For (1), could you confirm you're using meta.llama3-1-70b-instruct-v1:0? This snippet returns tool calls for me (using langchain-aws==0.1.17):

from langchain_aws import ChatBedrock
from langchain_core.tools import tool

@tool
def magic_function(input: int) -> int:
    """Call a magic function."""
    pass

llm = ChatBedrock(
    model_id="meta.llama3-1-70b-instruct-v1:0",
    beta_use_converse_api=True,
).bind_tools([magic_function])

response = llm.invoke("What is the value of magic_function(3)?")
response.tool_calls

Regarding (2): it's not the case that ChatBedrockConverse is deprecated in favor of ChatBedrock. When AWS originally released Bedrock, ChatBedrock was implemented and contained logic internally to handle differences among providers. See for example this snippet: https://github.com/langchain-ai/langchain-aws/blob/d89fcf80c61174c21c88ef8d1cfbf3a55c7d84c5/libs/aws/langchain_aws/llms/bedrock.py#L307-L316

AWS then released the Bedrock Converse API, which was standardized across providers. ChatBedrockConverse interacts with this API and works well for many purposes.

The Converse API currently does not support all needed features (a big one is native async execution, currently ChatBedrockConverse delegates to asyncio.get_running_loop().run_in_executor for async). But when that gap is closed the classes may be merged somehow, and likely favor the Converse API internally.

cab938 commented 2 months ago

Just a note that the ChatBedrock.with_structure_output() hard codes everything to claude, unless I'm reading this wrong: https://github.com/langchain-ai/langchain-aws/blob/feb8f09134e383827f343ef81534679b691f0406/libs/aws/langchain_aws/chat_models/bedrock.py#L789

Maybe that's a red herring on the tools use, but that's what I tried first when trying to get llama 3.1 running on bedrock with langchain and tools.
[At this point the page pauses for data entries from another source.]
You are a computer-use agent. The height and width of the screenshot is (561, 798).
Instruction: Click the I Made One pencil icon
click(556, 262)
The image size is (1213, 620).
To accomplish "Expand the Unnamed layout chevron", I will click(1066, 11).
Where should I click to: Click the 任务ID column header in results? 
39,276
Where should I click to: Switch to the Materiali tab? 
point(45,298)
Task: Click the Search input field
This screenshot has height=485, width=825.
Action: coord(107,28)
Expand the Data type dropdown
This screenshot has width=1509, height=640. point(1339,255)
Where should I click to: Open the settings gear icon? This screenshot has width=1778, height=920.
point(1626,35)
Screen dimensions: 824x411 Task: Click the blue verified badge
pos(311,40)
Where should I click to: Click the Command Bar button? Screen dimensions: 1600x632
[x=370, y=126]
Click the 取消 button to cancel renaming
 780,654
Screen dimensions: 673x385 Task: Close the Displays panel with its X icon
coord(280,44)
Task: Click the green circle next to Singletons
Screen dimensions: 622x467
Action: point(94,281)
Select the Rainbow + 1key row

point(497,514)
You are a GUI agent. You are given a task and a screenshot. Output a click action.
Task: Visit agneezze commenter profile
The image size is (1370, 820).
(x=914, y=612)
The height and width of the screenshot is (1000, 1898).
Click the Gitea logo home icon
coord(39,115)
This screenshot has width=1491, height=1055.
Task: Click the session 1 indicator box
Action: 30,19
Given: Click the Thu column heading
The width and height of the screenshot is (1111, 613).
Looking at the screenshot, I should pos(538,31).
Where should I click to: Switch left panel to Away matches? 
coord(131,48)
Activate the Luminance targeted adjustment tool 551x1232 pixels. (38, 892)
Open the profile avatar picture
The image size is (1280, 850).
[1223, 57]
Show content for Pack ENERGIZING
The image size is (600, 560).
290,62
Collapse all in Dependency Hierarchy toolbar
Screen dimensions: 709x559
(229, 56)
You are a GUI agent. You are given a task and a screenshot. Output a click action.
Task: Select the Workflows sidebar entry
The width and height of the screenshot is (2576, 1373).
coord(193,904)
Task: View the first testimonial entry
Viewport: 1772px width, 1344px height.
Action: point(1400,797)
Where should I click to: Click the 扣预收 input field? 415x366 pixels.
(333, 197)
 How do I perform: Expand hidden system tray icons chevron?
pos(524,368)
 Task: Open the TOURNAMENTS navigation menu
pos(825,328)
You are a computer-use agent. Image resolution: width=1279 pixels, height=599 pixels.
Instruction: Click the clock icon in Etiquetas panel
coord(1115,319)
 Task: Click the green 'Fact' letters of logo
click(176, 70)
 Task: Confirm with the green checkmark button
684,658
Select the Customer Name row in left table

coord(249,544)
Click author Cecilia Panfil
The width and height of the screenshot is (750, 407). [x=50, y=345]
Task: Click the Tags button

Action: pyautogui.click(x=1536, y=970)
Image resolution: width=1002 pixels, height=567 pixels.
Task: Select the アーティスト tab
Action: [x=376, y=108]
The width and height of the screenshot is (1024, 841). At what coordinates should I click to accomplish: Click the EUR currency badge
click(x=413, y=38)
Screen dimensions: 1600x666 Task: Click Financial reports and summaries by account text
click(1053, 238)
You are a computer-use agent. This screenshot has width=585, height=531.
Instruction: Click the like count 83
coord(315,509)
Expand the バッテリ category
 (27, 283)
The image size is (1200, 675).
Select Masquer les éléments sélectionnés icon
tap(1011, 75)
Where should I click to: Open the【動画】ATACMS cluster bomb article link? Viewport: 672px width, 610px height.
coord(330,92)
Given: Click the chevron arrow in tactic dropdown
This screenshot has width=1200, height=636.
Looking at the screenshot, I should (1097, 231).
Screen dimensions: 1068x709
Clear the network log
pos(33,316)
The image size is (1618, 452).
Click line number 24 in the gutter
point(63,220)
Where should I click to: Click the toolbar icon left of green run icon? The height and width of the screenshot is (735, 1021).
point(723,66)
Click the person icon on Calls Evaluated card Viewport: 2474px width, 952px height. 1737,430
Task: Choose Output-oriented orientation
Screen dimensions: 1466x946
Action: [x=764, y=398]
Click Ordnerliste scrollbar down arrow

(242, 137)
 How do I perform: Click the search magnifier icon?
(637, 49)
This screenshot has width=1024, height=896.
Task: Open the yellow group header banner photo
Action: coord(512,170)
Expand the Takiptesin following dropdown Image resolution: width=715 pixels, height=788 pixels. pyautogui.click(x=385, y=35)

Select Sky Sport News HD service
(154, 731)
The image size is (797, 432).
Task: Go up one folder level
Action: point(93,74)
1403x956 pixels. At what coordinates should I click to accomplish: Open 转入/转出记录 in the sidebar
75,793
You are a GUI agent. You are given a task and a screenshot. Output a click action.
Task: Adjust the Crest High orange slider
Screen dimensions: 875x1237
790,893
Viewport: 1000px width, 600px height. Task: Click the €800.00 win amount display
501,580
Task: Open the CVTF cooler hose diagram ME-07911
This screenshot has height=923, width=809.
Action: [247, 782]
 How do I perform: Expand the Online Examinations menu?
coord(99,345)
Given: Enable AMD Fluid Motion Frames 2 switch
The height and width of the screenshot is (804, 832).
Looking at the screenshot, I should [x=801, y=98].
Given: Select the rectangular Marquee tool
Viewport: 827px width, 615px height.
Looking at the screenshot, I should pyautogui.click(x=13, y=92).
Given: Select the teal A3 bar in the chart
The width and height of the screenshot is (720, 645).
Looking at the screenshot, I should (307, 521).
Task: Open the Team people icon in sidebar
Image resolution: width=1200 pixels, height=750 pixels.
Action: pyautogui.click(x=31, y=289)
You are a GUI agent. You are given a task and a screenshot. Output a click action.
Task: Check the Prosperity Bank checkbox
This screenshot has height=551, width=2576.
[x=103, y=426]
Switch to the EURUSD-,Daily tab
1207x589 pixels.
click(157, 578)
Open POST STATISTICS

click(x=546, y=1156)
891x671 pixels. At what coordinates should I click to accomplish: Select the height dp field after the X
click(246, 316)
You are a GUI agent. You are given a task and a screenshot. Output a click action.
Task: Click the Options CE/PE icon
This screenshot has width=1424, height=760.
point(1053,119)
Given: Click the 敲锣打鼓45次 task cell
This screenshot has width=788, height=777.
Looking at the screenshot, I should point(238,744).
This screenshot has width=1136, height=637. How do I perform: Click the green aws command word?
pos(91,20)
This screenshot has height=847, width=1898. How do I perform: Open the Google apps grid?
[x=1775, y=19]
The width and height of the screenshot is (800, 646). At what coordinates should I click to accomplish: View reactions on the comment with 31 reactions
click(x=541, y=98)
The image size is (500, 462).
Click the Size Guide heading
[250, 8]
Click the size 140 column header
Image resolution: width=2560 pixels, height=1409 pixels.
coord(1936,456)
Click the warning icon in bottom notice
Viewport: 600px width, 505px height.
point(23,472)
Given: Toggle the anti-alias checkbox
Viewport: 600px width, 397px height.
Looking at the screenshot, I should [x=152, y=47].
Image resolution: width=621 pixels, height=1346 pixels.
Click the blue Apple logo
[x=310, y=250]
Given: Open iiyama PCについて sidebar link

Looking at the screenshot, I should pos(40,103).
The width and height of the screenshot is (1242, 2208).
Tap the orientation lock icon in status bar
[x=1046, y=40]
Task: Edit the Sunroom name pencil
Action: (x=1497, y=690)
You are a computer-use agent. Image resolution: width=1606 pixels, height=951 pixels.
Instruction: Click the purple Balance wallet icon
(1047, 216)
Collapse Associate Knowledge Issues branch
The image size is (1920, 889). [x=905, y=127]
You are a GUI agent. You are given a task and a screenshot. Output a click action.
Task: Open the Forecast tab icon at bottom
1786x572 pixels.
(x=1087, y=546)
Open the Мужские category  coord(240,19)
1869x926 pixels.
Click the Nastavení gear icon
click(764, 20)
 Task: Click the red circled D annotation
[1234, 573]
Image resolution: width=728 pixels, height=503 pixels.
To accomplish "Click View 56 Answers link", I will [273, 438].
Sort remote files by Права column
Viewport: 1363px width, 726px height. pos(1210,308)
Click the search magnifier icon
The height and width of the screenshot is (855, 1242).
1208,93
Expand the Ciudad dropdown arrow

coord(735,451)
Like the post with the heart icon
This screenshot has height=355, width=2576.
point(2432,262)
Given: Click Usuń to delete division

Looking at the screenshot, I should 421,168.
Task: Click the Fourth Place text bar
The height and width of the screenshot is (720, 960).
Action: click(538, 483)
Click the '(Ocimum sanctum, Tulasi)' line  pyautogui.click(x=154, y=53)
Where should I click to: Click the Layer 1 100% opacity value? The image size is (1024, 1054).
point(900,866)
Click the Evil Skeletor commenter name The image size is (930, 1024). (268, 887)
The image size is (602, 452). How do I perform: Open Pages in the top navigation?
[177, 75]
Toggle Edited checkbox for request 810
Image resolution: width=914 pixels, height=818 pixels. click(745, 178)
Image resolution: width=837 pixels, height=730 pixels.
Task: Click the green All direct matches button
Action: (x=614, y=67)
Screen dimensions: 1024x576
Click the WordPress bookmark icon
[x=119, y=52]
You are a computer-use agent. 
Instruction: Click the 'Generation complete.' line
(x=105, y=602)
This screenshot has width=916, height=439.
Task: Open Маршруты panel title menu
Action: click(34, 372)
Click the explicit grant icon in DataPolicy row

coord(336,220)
Also, just a note that the exception that is created on this line doesn't actually ever get thrown. So it appears to the caller that things are functioning as expected.

cab938 commented 2 months ago

Hi @ccurme ,

Hi @rsgrewal-aws,

For (1), could you confirm you're using meta.llama3-1-70b-instruct-v1:0? This snippet returns tool calls for me (using langchain-aws==0.1.17):

Does Bedrock support llama 3.1? I don't see it yet, I only see llama 3 models. I don't believe the llama 3 70b had tool calling support. I also don't think that should matter, if the tools are being handled in langchain and the llm is just few-shot or zero-shoting a response. But when I try and run your code I get a model id error from the AWS side.

Ok, turns out it's just my us-east-1 which doesn't have llama 3.1 models yet. Moving over to the west coast with us-west-1 and they all show up there. Doesn't change the underlying bedrock python and tools binding issue, but my guess is that the code using ChatBedrockConverse might now work. Will verify when I have model access and update.

cab938 commented 2 months ago

Just an update that I can confirm that using bedrock ChatBedrockConverse does seem to work, while ChatBedrock does not. Here's my MWE's with output:

image

arthberman commented 1 month ago

Same error here, with init_chat_model and provider=bedrock_converse tool is in within metadata thanks to .structured_output, but with llama 3.1 70b the tool is not called. Works fine with Claude 3.5 through Bedrock Converse

arthberman commented 3 weeks ago

any update on this @3coins ?

rsgrewal-aws commented 3 weeks ago

any updates @3coins

userlerueda commented 3 weeks ago

Any updates to supporting Llama3.1+ tools supported natively and not using the "old way"?